Covariance: Measures the direction of the relationship between two random variables.
Correlation: Measures the direction and the magnitude of the relationship between two random variables.
# Load data
greenhouse_gas <- read.csv("/Users/pin.lyu/Desktop/greenhouse_gas_emissions.csv")
carbon_footprint <- read.csv("/Users/pin.lyu/Desktop/carbon_footprint_by_product.csv")
colnames(carbon_footprint) <- c("Year", "Product", "Base_Storage", "Carbon_Footprint")
colnames(greenhouse_gas) <- c("Year", "Category", "Type", "Scope", "Description", "Emissions")
# Combine two data sets
Emissions <- inner_join(greenhouse_gas, carbon_footprint,
by = "Year" )
## Warning in inner_join(greenhouse_gas, carbon_footprint, by = "Year"): Detected an unexpected many-to-many relationship between `x` and `y`.
## ℹ Row 86 of `x` matches multiple rows in `y`.
## ℹ Row 2 of `y` matches multiple rows in `x`.

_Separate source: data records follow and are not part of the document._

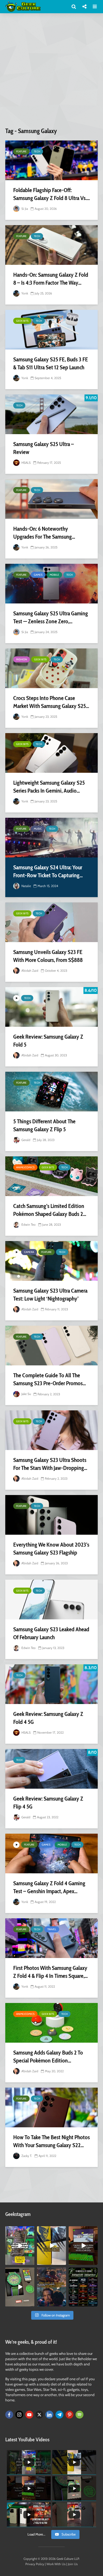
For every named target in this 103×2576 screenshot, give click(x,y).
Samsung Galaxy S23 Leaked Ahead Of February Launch (51, 1633)
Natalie (26, 886)
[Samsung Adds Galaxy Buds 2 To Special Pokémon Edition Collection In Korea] (51, 2023)
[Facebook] (9, 2415)
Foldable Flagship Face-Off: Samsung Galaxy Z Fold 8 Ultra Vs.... (51, 194)
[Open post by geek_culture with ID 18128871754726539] (51, 2245)
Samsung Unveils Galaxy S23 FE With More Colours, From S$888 (48, 956)
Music (38, 828)
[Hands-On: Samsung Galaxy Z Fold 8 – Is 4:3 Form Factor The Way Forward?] (51, 245)
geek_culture (19, 2230)
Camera (29, 1252)
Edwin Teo (28, 1224)
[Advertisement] (51, 72)
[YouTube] (29, 2415)
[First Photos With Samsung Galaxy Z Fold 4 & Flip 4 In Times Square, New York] (51, 1938)
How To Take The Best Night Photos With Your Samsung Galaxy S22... (51, 2141)
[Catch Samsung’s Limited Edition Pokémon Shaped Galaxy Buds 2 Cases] (51, 1176)
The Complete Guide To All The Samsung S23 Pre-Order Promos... (49, 1379)
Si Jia (24, 209)
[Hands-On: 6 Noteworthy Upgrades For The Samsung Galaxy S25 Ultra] (51, 499)
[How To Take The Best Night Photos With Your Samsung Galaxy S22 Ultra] (51, 2107)
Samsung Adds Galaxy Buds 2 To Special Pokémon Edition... (48, 2056)
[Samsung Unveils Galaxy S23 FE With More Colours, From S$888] (51, 922)
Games (38, 574)
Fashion (21, 659)
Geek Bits (22, 320)
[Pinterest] (69, 2415)
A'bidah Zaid (29, 971)
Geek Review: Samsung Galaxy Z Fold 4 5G (48, 1717)
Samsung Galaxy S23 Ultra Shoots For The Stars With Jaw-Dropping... (50, 1463)
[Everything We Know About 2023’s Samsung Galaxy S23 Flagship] (51, 1515)
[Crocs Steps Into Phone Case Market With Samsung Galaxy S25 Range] (51, 668)
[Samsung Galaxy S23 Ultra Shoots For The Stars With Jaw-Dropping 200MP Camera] (51, 1430)
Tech (37, 151)
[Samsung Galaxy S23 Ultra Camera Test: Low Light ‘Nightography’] (51, 1261)
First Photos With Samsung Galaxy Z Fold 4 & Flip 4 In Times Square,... (50, 1971)
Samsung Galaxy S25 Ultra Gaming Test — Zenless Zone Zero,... (50, 617)
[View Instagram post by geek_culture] (31, 2262)
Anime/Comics (25, 1167)
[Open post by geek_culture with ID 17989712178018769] (51, 2287)
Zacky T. (26, 2156)
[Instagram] (19, 2415)
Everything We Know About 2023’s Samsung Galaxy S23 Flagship (51, 1548)
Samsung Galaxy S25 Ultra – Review (43, 448)
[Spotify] (79, 2415)
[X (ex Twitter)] (39, 2415)
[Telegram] (59, 2415)
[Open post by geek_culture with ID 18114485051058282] (19, 2287)
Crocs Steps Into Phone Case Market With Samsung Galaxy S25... (51, 702)
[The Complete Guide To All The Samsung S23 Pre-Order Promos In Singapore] (51, 1345)
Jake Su (26, 1394)
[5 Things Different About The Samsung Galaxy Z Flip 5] (51, 1091)
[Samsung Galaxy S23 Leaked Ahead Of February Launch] (51, 1599)
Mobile (54, 574)
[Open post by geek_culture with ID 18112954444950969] (19, 2245)
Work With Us (55, 2564)
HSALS (26, 463)
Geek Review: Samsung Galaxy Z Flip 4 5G (48, 1802)
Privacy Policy (34, 2564)
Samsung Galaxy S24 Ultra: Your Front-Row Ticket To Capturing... (48, 871)
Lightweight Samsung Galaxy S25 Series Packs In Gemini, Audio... (49, 786)
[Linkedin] (49, 2415)
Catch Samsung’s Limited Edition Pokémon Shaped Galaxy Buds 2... (49, 1209)
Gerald (25, 1140)
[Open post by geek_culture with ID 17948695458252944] (83, 2287)
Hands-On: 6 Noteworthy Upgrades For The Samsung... (44, 532)
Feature (21, 151)
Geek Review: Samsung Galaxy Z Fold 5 (48, 1040)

## ℹ If a many-to-many relationship is expected, set `relationship =
## "many-to-many"` to silence this warning.
# summary table
stargazer(Emissions, type = 'text', title = 'Emission Dats Summary Statistics')
##
## Emission Dats Summary Statistics
## ====================================================================
## Statistic N Mean St. Dev. Min Max
## --------------------------------------------------------------------
## Year 153 2,018.333 2.218 2,015 2,022
## Emissions 119 2,002,429.000 5,406,279.000 -500,000 29,600,000
## Base_Storage 153 71.111 33.081 32 128
## Carbon_Footprint 153 64.778 8.037 54 79
## --------------------------------------------------------------------
plot(Carbon_Footprint ~ Base_Storage,
data = Emissions,
main = "Carbon Footprint vs. Base Storage (2015 - 2022)",
xlab = "Carbon Footprint",
ylab = "Base Storage"
)
# Correlation value
cor(Emissions$Carbon_Footprint, Emissions$Base_Storage, use = "complete.obs")
## [1] 0.140592
Comments: As the graph suggests, the correlation value between the two selected variables are 0.141 which means that there is not a significant relationship between the two variables.
# Covariance value
cov(Emissions$Carbon_Footprint, Emissions$Base_Storage, use = "complete.obs")
## [1] 37.38012
Comments: The value of covariance is at a level of positive 37.38 which suggest that there is a positive relationship between the two variables selected. However, since the maximal value that covariance can take is positive infinite, this means that the positive relationship between the two is relatively weak.